# Tasks:
1. Answer these from the game development discussion:
(a) How long does the writer say a door took to open after being shot?
(b) According to the discussion, why do people quite often license engines?
(c) What does the writer say consumed most of the development time at their studio?
2. Write a continuation of the game development discussion, starting after its last sentence.

Yeah, true, but I doubt most of the "current" rooms are stored in A-RAM... just wouldn't really be feasible, considering the A-RAM's bandwidth.

Also some of the load times I noticed (shoot a door and wait 20-40 seconds for it to open!) could be further removed if the system could load all adjacent rooms into the 1T rather than the A-RAM.
 
I've got to agree with Laa-Yosh... Art assets (visual and aural) represent one of the most critical problems in development today. As game worlds get larger and more complex, *somebody* needs to create the content. Like ERP mentioned in another thread, people licensce engines quite often so they can start content creation right away. I've seen too many occasions were minor changes to the game cause massive reworkings of tons of art assets which just made delays longer (or those changes/fixes were never implimented to save on art time).

A large (one could say the bulk) portion of our studio was populated with content creators and the process of creating it was what pretty much consumed most of the development time...

# Data listing:
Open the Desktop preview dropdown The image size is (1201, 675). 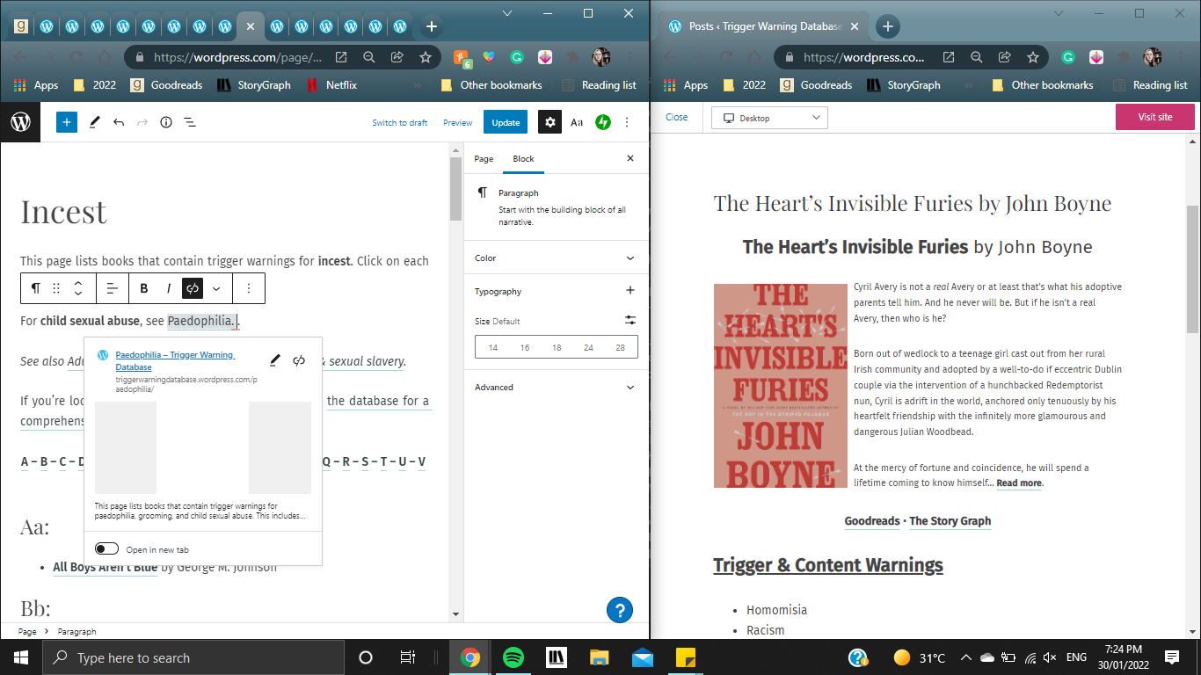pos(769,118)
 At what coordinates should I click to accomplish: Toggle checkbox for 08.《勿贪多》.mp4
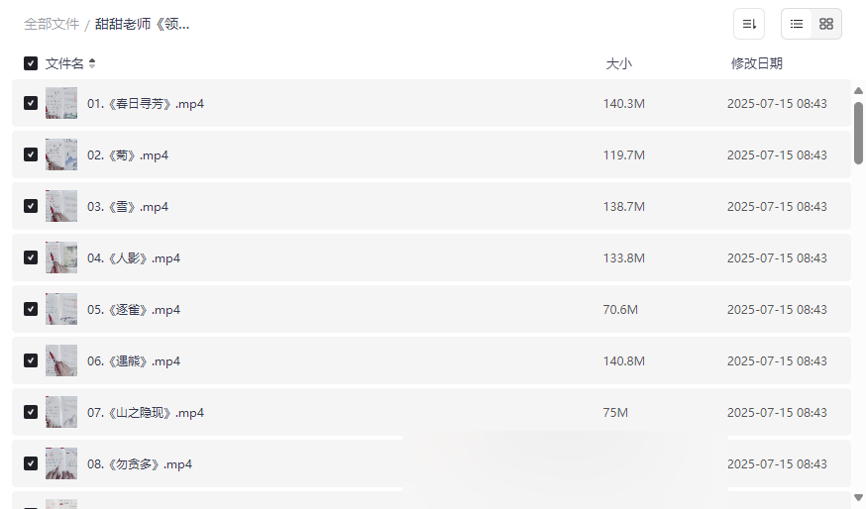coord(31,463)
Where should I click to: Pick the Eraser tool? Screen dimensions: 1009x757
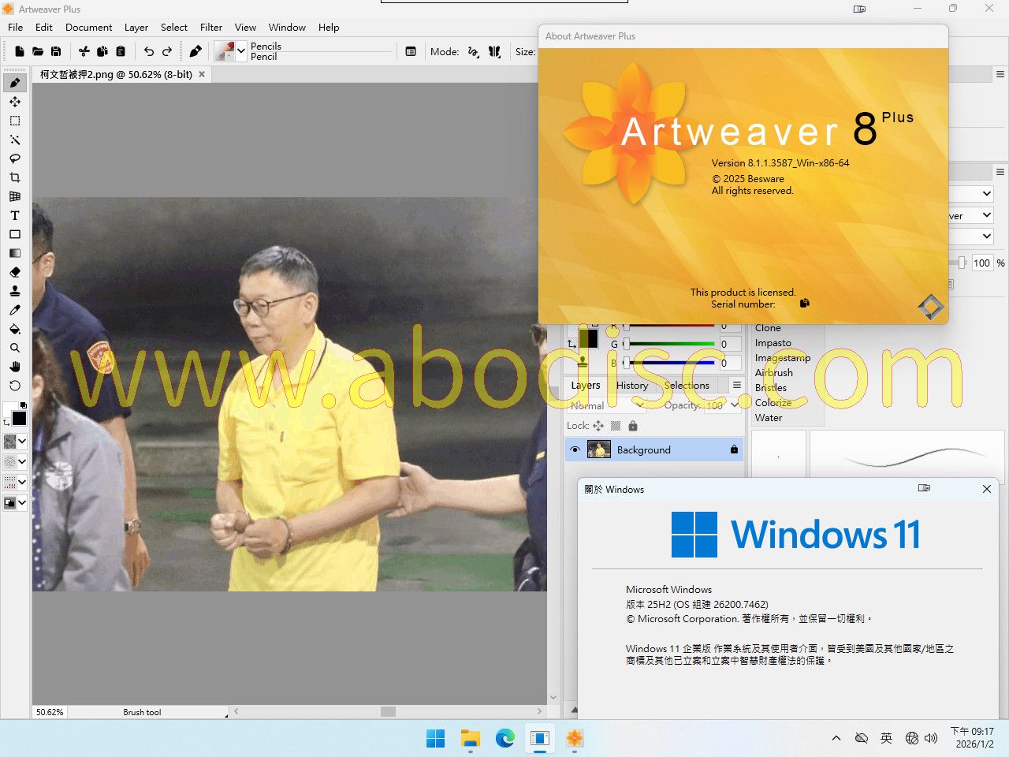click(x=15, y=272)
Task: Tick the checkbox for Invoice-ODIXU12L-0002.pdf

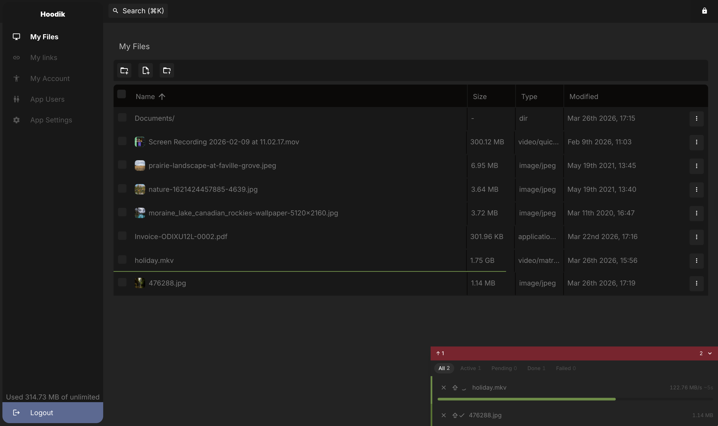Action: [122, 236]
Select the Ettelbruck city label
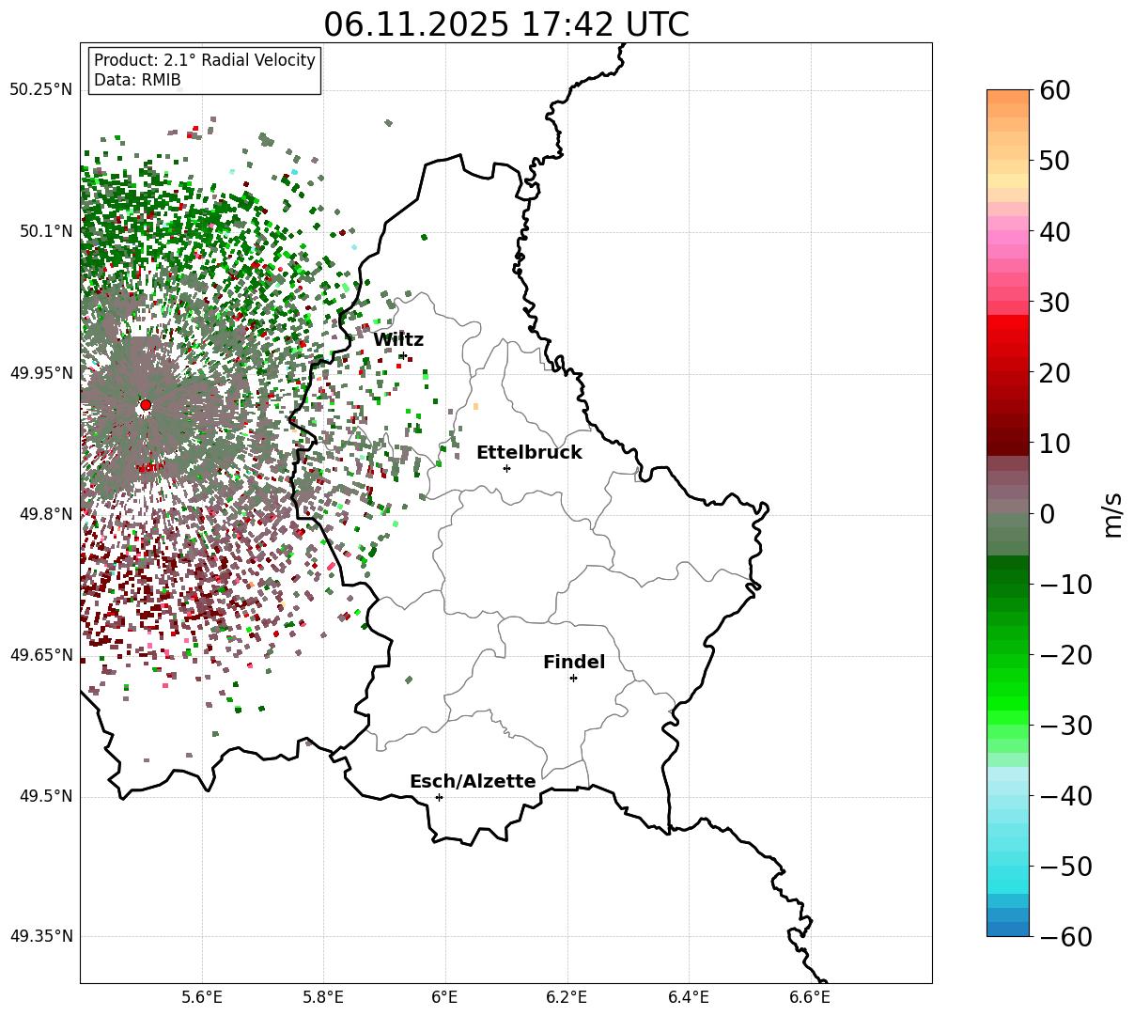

# Answers to the exercises:
1.
(a) 20-40 seconds.
(b) So they can start content creation right away.
(c) The process of creating content.

2.
 
Isn’t it right that the faster the machine, the less RAM you need to do the same job? I mean procedural generation of geometry, subdivision surfaces and procedural textures (3D or 2D), all only take up a small piece of the bandwidth and memory pie, vs. an explicit description which is needed on slower machines.
I’ve seen some amazing 64Kb demos that of course needed a powerful machine and a customised engine to run but were the actual graphics data only took up 64Kb!
I’m not saying, that future consoles wont need more memory than the current ones, its just a question if the budget wouldn’t be better spent on faster calculating power rather than on a whole gigabyte of memory?
Personally I think 500 Mb would be more than sufficient for anything on a television screen even a HDTV one.
 
Squeak said:
Isn’t it right that the faster the machine, the less RAM you need to do the same job? I mean procedural generation of geometry, subdivision surfaces and procedural textures (3D or 2D), all only take up a small piece of the bandwidth and memory pie, vs. an explicit description which is needed on slower machines.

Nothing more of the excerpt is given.